Motivating Questions: Does racially polarized voting exist in a certain area? How can statistics help us decide?

In 1986, the Supreme Court case Thornburg v. Gingles (1986) further established what constitues an illegal racial gerrymander by adding a set of criteria known as the Gingles test:

  • a racial minority group forms a numerical majority of voting-age population in a compact geographic area

  • the minority group is “politically cohesive” (members of the group vote similiarly)

  • the racial majority group is also politically cohesive but for a different political party (their preferred candidate defeats minority group's preferred candidate)

The last two criteria are collectively known as racially polarized voting. If all three criteria are met, the law requires states to draw a majority-minority district in that geographic area. This means that the majority of a district's population are of a minority race, ethnic, or language group. These required districts are often referred to as VRA districts.

To determine if the conditions are met, ask the following questions:

  1. Is it possible to draw a geographically compact district that includes the majority of the racial or language minority’s members?

  2. Does the racial or language minority tend to vote as a bloc and back the same preferred candidate?

  3. Does the remaining population also generally vote as a bloc and in doing so defeat the candidate backed by the racial or language minority?

Satisfying the first of the Gingles criteria requires analyzing maps and demographic data, and determining if racially polarized voting exists requires the use of statistics. In this section, we follow an approach similar to that outlined in [4.12.44].

Subsection 4.7.1 Inference

Voting in the United States is done by secret ballot, so although we cannot know the votes of individuals, we can use statistics to infer the voting behavior of different groups based on election results in various precincts. In the following example, we consider two different voting scenarios that have the same aggregate data (i.e. the same vote totals).
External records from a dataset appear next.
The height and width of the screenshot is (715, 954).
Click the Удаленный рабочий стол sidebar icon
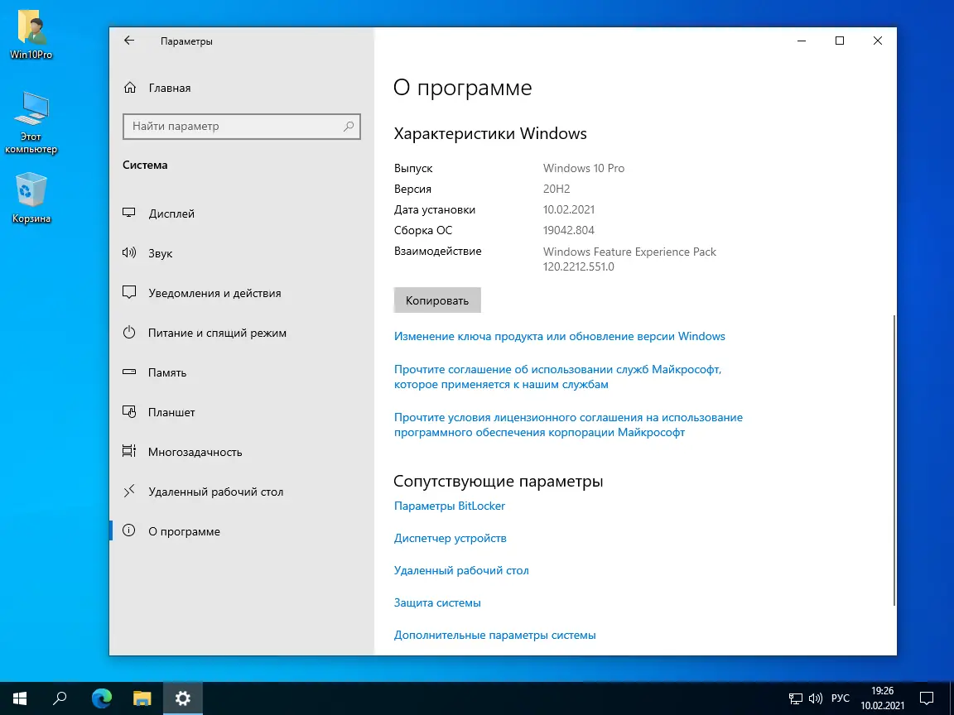click(129, 492)
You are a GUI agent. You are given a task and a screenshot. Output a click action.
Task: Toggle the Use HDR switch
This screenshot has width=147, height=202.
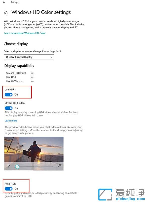pyautogui.click(x=9, y=95)
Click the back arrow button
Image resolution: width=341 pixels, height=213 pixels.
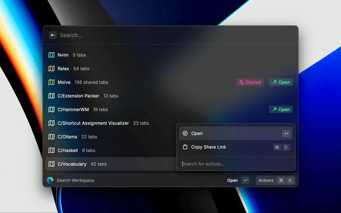coord(52,35)
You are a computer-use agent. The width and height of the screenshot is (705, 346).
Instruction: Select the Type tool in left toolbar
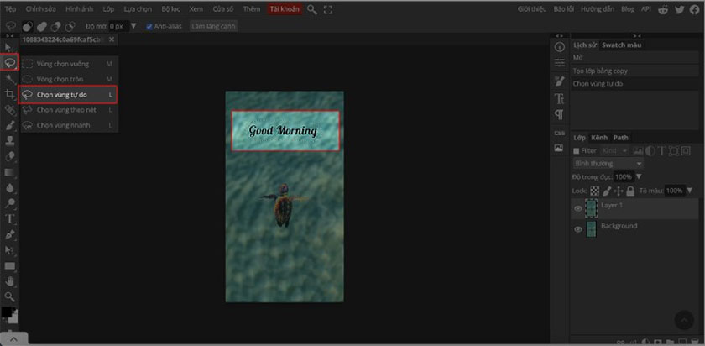click(10, 218)
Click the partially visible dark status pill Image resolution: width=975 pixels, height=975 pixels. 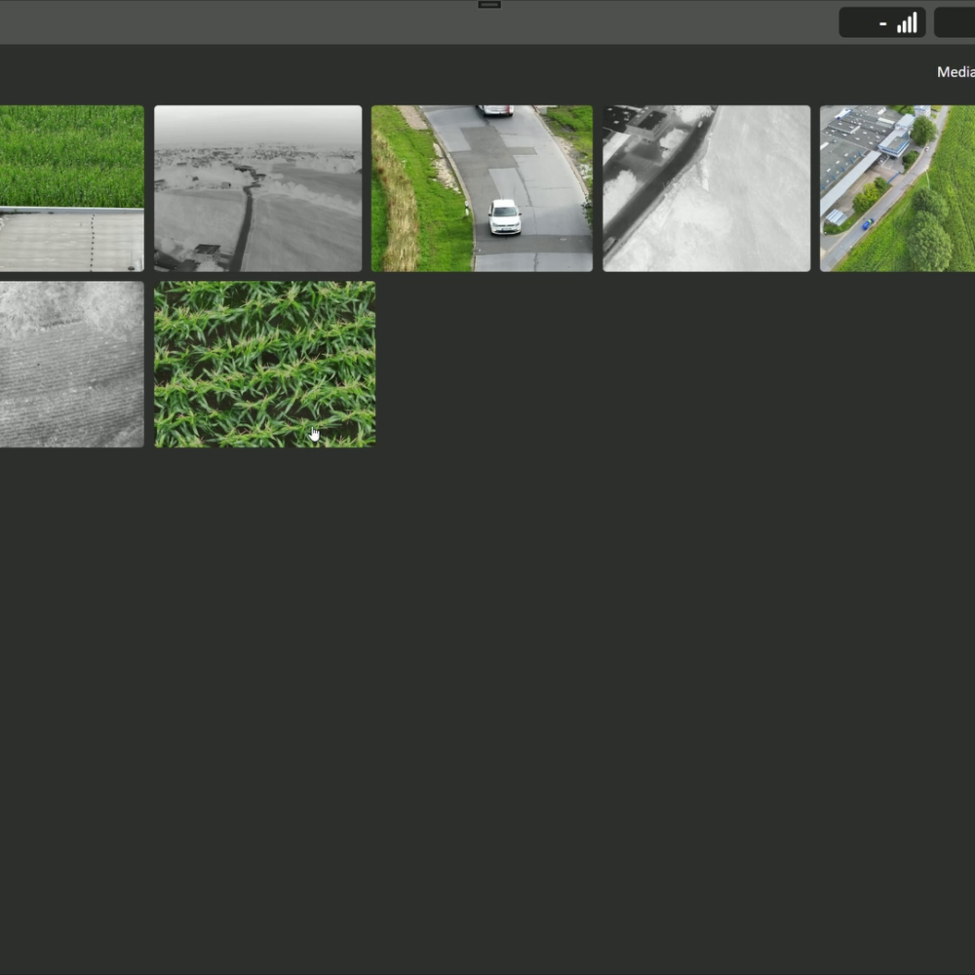[955, 22]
Suppose a city's voting population is 55% White and 45% non-White, and suppose that in an election, a candidate from the Heart Party receives 60% of the votes and a candidate from the Club Party receives 40% of the votes. We can summarize this information in a two-way table as shown below.
Table 4.7.2.
\(\heartsuit \) voters \(\clubsuit \) voters totals
White voters ?? ?? 55
non-White voters ?? ?? 45
totals 60 40 100

The challenge is that due to the secret ballot, there are many possibilities for the inside of the table. Here we consider two different possibilities. For each table below, fill in the missing values. (Note that once we choose one value, the rest are determined.)

Table 4.7.3.
\(\heartsuit \) voters \(\clubsuit \) voters totals
White voters 45 55
non-White voters 45
totals 60 40 100
Table 4.7.4.
\(\heartsuit \) voters \(\clubsuit \) voters totals
White voters 30 55
non-White voters 45
totals 60 40 100
Hint.
To complete the table, use the information on White voters who voted for the Heart candidate to complete the first row of data. In the first table, we have 45 White voters for Heart out of 55 total White Voters. That means there must be 10 White voters who voted for the Club candidate. In a similar way, fill in the other values in the table.
Answer.
Table 4.7.5.
\(\heartsuit \) voters \(\clubsuit \) voters totals
White voters 45 10 55
non-White voters 15 30 45
totals 60 40 100
Table 4.7.6.
\(\heartsuit \) voters \(\clubsuit \) voters totals
White voters 30 25 55
non-White voters 30 15 45
totals 60 40 100
Solution.

In the first scenario, when 45 of the White voters voted for the Heart candidate, we had 10 White voters vote for the Club candidate (since the total number of White voters is 55). Furthermore, since there are 60 total Heart voters and 45 of them are White voters, we must have \(60 - 45 = 15 \) non-White Heart voters. To complete the second row of data, note that we now have 15 non-White voters who voted for the Heart candidate and 45 total non-White voters, so we must have \(45 - 15 = 30\) non-White voters who chose the Club candidate.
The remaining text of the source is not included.